ELISA is a plate-based assay of which the microtitre wells are coated with SARS-CoV-2 antigens [32]. After adding the sample, antigen-specific antibodies will bind to these antigens. After washing, a conjugate that binds to the antigen–antibody complex is added. A substrate is added, which will react with the conjugate, resulting in a colour change. The amount of colour change is a quantitative measure of the number of antibodies present in the sample. ELISA is easily adaptable to automation for high throughput.

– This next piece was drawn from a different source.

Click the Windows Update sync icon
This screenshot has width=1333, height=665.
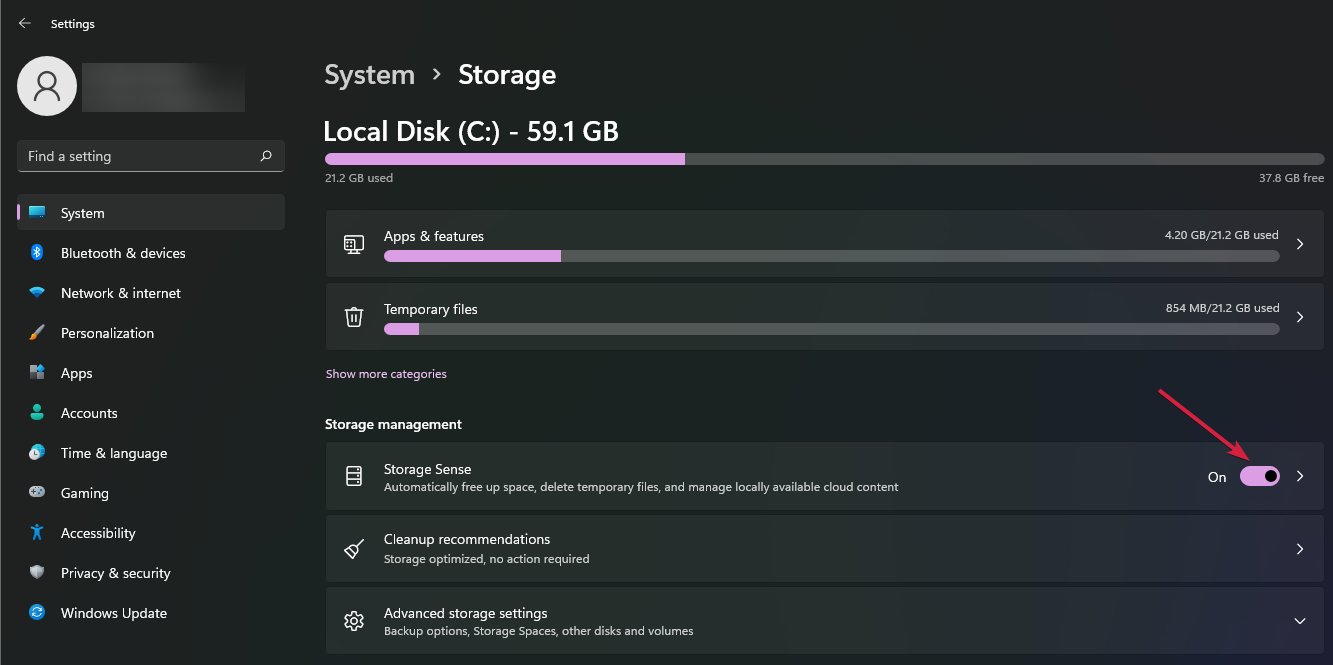coord(37,613)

CLIA utilizes chemiluminescence to quantify the level of antibodies present in the sample [33]. SARS-CoV-2 antigens are conjugated with fluorescein isothiocyanate and bound to magnetic particles. Antibodies in the sample bind to antigens and are then visualized by chemiluminescence using a detection antibody. Advantages of CLIA include the wide dynamic range, high signal intensity, absence of interfering emissions and high stability of reagents.

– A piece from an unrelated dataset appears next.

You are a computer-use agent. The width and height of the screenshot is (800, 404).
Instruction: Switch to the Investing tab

In contrast to LFIA, which generates only qualitative results, ELISA and CLIA also yield quantitative results. For any serological method, false-positive results due to cross-reactivity are uncommon, with a reported specificity ranging from 96% to 100% [29]. In a meta-analysis, pooled sensitivity of LFIA was 78% (95% confidence interval (CI) 71–83%), of ELISA 86% (95% CI 82–89%) and of CLIA 92% (95% CI 86–95%) [29]. Assays detecting antibodies against the RBD may be more sensitive than assays using other antibodies. LFIAs have the possibility of point-of-care application and do not require highly equipped devices or trained laboratory staff to perform the test. Nevertheless, it will also depend on the a priori probability whether such tests are useful. In high endemic settings and among persons having symptoms longer than 1 week, the test could be useful to decrease time to result and improve hospital logistics, in which positive results confirm the presence of COVID-19 and could accelerate decision-making in emergency rooms and routing to appropriate hospital wards [2].
Although most currently available serology tests assess antibodies against S and N proteins, other antigenic epitopes could also induce strong immune responses. Among 15 different SARS-CoV-2 antigens, nucleocapsid and open reading frame (ORF) 8 and ORF3b induce the strongest specific antibody responses [34]. The combined ORFs had a specificity of 99.5%, suggesting that second-generation diagnostics using novel targets, like non-structural proteins, might improve the performance of serological assays in the future.
Neutralizing antibodies can be detected by plaque reduction neutralization tests [1]. Alternatively, cell-free and protein-based pseudo-neutralizing antibody assays or surrogate virus neutralization tests have been developed, where cells are replaced by receptors, and the virus is replaced by surface proteins [20]. Surrogate virus neutralization tests have the advantage that no biosafety level 3 containment is needed as these do not require live viruses and cells, while having a very high correlation with plaque reduction neutralization tests [35].
Cellular immunity
Cellular immunity is of paramount importance in containing SARS-CoV-2 infection [1]. Lymphopenia is a characteristic feature in moderate and severe COVID-19. It correlates with disease severity and mortality [36], thus raising questions about the adequacy and effectiveness of T-cell responses in severe cases. The cause of lymphopenia could be the recruitment and sequestration of activated lymphocytes in the lungs [37], induction of cell death or immune dysregulation [38,39]. The latter, manifesting either as immunosuppression or excessive immune activation and cytokine release syndrome, is characterized by increased interleukin (IL)-6 production and has been a major concern as it correlates with increased severity and mortality in COVID-19 [38,40,41]. The chronic pro-inflammatory state that accompanies old age and obesity may contribute to the immune imbalance seen in COVID-19, putting these populations at higher risk for severe infection [42].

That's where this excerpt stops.